And Jim Gaffigan said in our opening exhibit at the National Comedy Center, uh, once I found my own point of view is when I got really good as a comedian.
>> Mhm.
Okay, briefly here before we go to our only break here.
You got anything coming up with Jerry Seinfeld?
>> Yes.
As a matter of fact, I'm glad you mentioned that Jerry Seinfeld will be performing in Jamestown, New York, at the Lucille Ball Comedy Festival here at the National Comedy Center.
Uh, on August 6th, which happens to be Lucille Ball's birthday.
Uh, and the festival runs August 6th through the ninth.
We also have Bert Kreischer coming to perform and Seth Meyers, uh, the Friday night of the festival is one of my favorite shows.
It's the stand up showcase where we bring in the best club talent from coast to coast.
So if you are in the region, if you're in Rochester, if you're in upstate New York, you can come to Jamestown that weekend and get an experience you can otherwise only obtain by going to the store in LA, the seller in New York, the improv, um, not to mention these, you know, arena level headliners, some of the best to play the game.

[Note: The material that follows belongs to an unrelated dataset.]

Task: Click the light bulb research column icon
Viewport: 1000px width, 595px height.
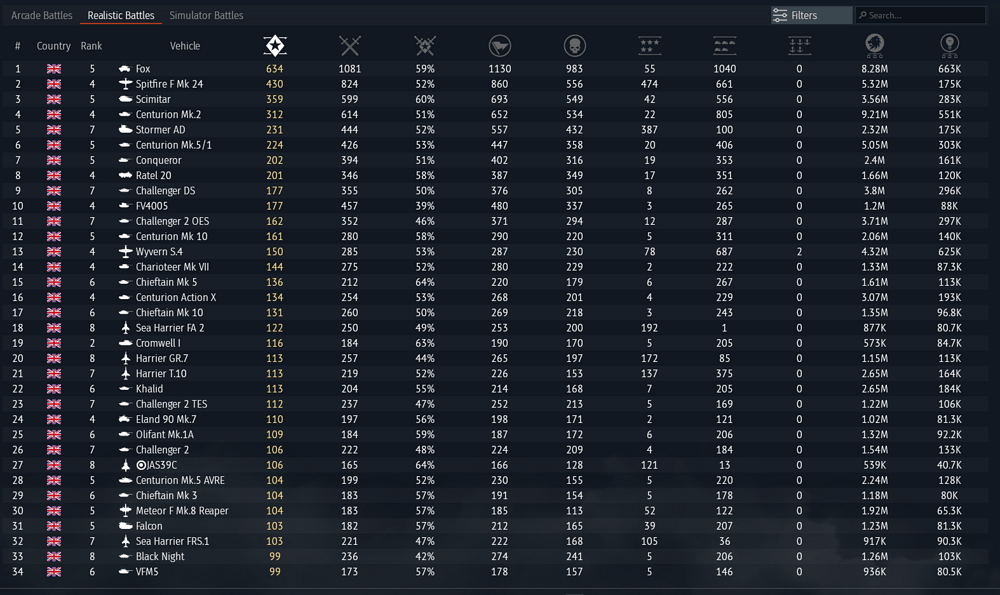Action: point(949,45)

>> Incredible group there.
Uh, Seinfeld sold out.
>> Uh, I think a few it is sold out.
No, a few single seats do remain.
Whoa.
So if you haven't gotten your tickets, you can probably find something on the seating map.

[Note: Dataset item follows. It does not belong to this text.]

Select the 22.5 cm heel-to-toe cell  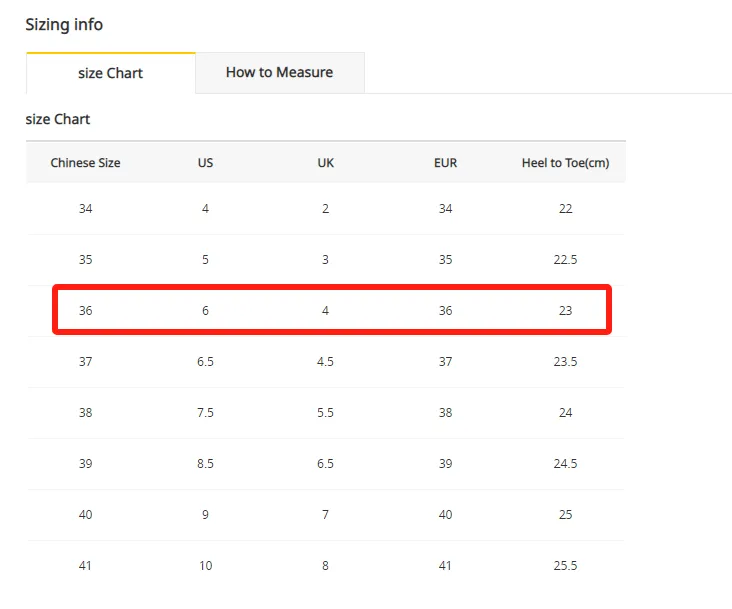click(565, 259)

Although it is getting close to sellout.
Um, Bert Kreischer is doing two shows on a Saturday night, so you can find that, um, Jerry's is on a Thursday and all the tickets are available at comedy center.org.
Another really neat event, uh, is that Carol Leifer is coming to town.
Carol Leifer has been ever present in some of the greatest comedy shows as a writer in the writers room.
Um, whether it's hacks, whether it's Curb Your Enthusiasm or writing for many of the award shows, the Oscars and the Emmys.
Um, friends with Jerry Seinfeld and just, uh, rumored to also have been, uh, one who informed the character of Elaine on Seinfeld.
So Carol Leifer is a legend in her own right.
She'll be here doing a Q&A during the festival on the Thursday, August 6th afternoon.
So check it all out on the schedule at Comedy center.org.
And come check out the museum that was just named Best Pop Culture Museum in the country.
>> All right, as we go to break, I'll just say the the people that I talked to who have been there recently are amazed that every time they go, they see something new.
They just love going there.
It's the National Comedy Center in Jamestown.
Journey Gunderson is the executive director.
We'll come back.
We'll close the hour talking more about this remarkable new book that the center helped put out.
That's next on Connections.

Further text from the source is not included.